Astrophysics Instrumentation and Research Laboratory

LIRA-CY

The understanding of a large number of astronomical observations (from the Earth's upper atmosphere to the most distant galactic objects) and their astrophysical interpretation depend on basic atomic and molecular data. These data result from studies and laboratory experiments carried out under conditions simulating, while simplifying them, the physico-chemical conditions of the environments observed. It is in this triple aspect of scientific knowledge (observation - experimentation - interpretation) that the LIRA-CY Laboratory at the CY Cergy Paris University is interested in, in collaboration with the Paris Observatory within the general framework of the joint research unit 8254- LIRA (Astrophysics Instrumentation and Research Laboratory).

Context: How do molecules form on cold surfaces?

The molecules of our daily life, such as water or carbon dioxide, existed long before the birth of the Earth.
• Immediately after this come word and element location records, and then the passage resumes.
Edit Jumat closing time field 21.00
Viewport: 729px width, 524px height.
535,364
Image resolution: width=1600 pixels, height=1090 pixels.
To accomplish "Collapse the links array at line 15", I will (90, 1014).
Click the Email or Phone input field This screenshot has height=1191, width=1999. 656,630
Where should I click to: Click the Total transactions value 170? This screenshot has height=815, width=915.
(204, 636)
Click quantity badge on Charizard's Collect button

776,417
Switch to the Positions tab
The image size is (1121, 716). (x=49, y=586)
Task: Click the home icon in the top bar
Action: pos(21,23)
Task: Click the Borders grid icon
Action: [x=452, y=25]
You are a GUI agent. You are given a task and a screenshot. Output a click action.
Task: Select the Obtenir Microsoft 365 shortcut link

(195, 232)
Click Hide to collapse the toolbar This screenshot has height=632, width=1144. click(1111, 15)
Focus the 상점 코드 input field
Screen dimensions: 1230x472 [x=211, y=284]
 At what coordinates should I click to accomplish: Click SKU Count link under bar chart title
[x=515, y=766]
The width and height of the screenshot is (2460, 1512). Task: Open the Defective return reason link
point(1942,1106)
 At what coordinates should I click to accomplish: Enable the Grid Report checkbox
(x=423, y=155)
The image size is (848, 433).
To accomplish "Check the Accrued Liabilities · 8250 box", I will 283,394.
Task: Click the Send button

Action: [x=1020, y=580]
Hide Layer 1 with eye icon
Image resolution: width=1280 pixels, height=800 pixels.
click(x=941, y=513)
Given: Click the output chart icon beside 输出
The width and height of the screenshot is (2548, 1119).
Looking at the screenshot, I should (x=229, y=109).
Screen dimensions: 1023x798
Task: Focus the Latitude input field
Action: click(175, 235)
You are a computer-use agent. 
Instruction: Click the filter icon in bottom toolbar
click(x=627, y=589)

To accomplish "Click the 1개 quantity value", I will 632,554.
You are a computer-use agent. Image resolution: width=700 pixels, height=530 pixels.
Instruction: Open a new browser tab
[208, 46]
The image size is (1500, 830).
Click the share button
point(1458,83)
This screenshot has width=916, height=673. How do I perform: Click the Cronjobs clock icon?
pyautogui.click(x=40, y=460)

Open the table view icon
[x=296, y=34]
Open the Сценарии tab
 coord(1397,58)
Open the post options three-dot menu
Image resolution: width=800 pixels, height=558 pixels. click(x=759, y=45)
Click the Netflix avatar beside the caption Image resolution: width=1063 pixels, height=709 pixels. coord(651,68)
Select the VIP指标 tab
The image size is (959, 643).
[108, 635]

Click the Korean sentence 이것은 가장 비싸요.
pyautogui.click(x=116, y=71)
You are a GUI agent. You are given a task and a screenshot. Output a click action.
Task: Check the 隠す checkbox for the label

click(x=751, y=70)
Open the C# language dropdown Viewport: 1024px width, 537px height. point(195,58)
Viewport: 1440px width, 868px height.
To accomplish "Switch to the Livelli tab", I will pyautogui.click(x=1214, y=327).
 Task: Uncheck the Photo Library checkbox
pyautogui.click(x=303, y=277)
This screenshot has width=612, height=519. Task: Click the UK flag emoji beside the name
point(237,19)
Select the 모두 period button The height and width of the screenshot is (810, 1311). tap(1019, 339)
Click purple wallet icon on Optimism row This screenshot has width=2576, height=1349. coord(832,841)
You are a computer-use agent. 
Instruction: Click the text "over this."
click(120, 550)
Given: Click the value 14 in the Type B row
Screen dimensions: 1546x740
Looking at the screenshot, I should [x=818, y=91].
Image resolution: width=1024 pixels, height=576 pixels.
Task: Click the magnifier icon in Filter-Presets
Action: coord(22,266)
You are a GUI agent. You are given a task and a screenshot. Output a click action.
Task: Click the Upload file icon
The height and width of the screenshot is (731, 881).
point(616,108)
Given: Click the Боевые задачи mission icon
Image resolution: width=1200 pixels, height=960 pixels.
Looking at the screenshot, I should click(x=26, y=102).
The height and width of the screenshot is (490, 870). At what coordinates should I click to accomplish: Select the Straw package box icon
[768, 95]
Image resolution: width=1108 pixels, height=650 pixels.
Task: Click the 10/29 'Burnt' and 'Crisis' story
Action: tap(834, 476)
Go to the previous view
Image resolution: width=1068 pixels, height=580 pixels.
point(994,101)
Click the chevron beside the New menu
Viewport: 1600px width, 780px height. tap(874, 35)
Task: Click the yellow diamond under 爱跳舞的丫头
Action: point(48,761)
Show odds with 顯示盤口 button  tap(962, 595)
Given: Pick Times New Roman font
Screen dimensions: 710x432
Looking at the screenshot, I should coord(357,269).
Radio-astronomical observations are able to trace this chemical prehistory, especially if the molecules are in the gas phase. But it is in the solid phase that complex molecules are probably synthesized, and are therefore very difficult to observe. This is why laboratory astrophysics must explore the synthesis of molecules on cold surfaces, and thus provide the necessary answers concerning this fundamental aspect hidden from new observations. To this end, we are building specific experimental devices dedicated to this theme.

The Reactivity on Cold Surfaces team is an experimental physics team hosted by the University of Cergy Pontoise, which is interested in the evolution of atoms and molecules on surfaces of astrophysical interest. It studies in particular the reactivity of atoms and molecules but also all the processes associated with it, such as bonding, diffusion and desorption.
The team uses atomic and molecular jets that they interact with surfaces (graphite, silicates, ice, etc.) that can be cooled to very low temperatures (> 6 K) in order to place themselves in the extreme conditions of the interstellar medium.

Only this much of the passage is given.